Apple Intelligence is coming to China powered by Alibaba's Qwen — and markets loved it
China's regulator approved Apple Intelligence running Alibaba's Qwen model on iPhones. Alibaba's shares added billions on the news.
Apple Intelligence finally has a green light for China — and it will arrive speaking Qwen. The country’s cyberspace regulator approved the launch of Apple’s AI services, built on a deal that integrates Alibaba’s model across the company’s operating systems: iPhone, iPad, Mac and Vision Pro.
For Apple, this removes one of the biggest commercial roadblocks of recent years: selling iPhones in a giant market where its AI simply couldn’t switch on. For Alibaba, it crowns Qwen as the model the world’s biggest consumer brand picked for China.

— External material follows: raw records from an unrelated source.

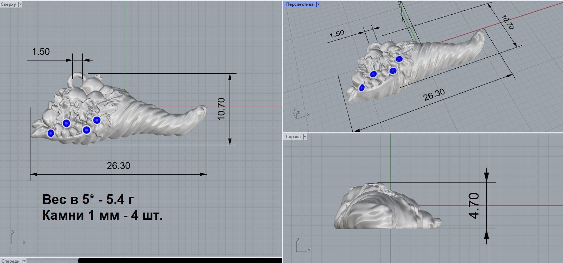563x263 pixels.
Task: Activate the Сверху viewport title
Action: pos(9,4)
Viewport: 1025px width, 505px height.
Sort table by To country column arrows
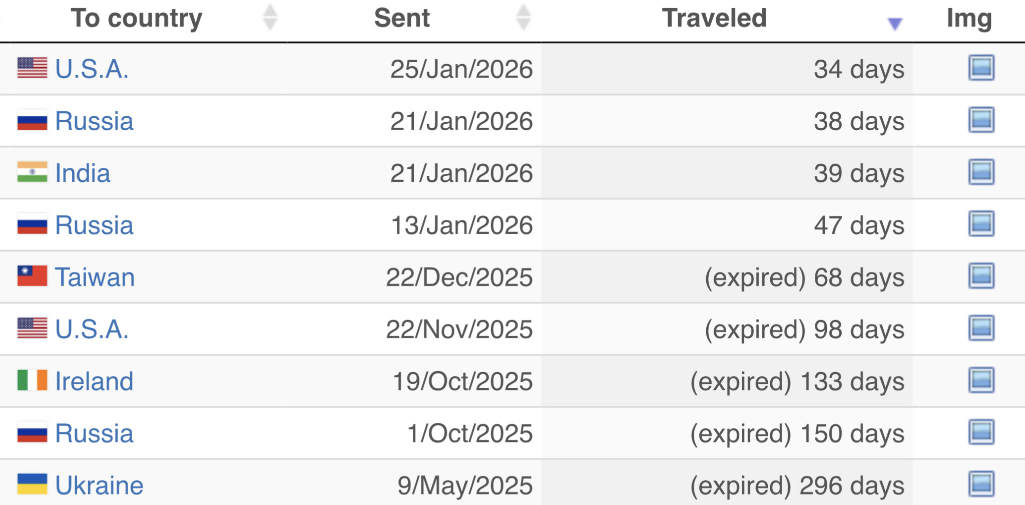(270, 18)
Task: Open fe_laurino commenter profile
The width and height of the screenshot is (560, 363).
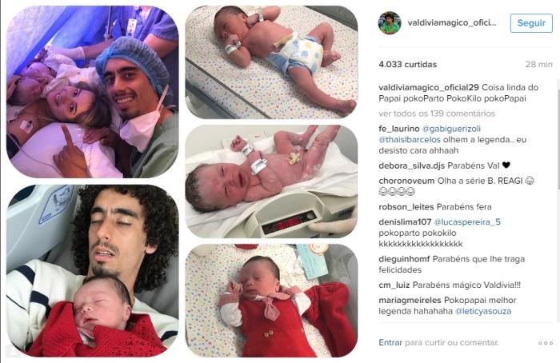Action: click(x=399, y=129)
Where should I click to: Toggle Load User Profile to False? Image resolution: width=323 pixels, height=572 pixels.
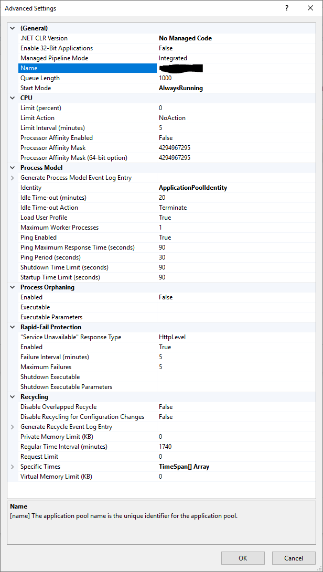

Why did Alibaba’s shares jump?
Because the market did the maths quickly. Alibaba’s US-listed shares rose more than 4% on the news — a gain worth roughly 17 billion dollars in market value — and the enthusiasm spread to Hong Kong, where Baidu climbed too. Apple added close to 2%, in a month when it reclaimed the title of world’s most valuable company on its way towards 5 trillion.
One technical detail explains much of the optimism: Qwen was compressed from 54 GB down to under 4 GB, small enough to run locally on iPhones as old as the 15. This isn’t cloud-tethered AI — it’s the model living inside the phone, with text and image features built into the system.
The geographic irony wasn’t lost on anyone: while Beijing opens the door, Brussels is still arguing with Apple over Siri’s European delays — and the announcement lands days after Xi Jinping made AI a national banner at WAIC. Official details sit with Apple and Alibaba.
In the global AI chess game, Hangzhou won this week’s move.